• **Records shown**
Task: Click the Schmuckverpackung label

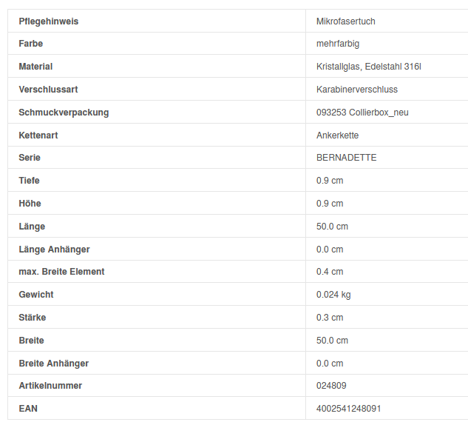Action: (x=64, y=113)
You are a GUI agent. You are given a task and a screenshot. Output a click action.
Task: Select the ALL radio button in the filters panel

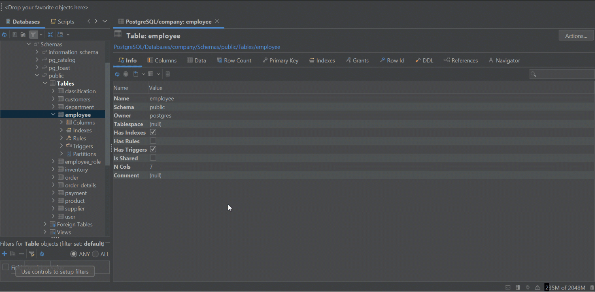tap(95, 254)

• **Problem requirements**
Update the records above by replacing "radio button" with "option button" and keeping everything else the same. Leave the pictures out of your answer.

• **Response to this task**
Task: Click the Schmuckverpackung label

Action: (x=64, y=113)
You are a GUI agent. You are given a task and a screenshot. Output a click action.
Task: Select the ALL option button in the filters panel

tap(95, 254)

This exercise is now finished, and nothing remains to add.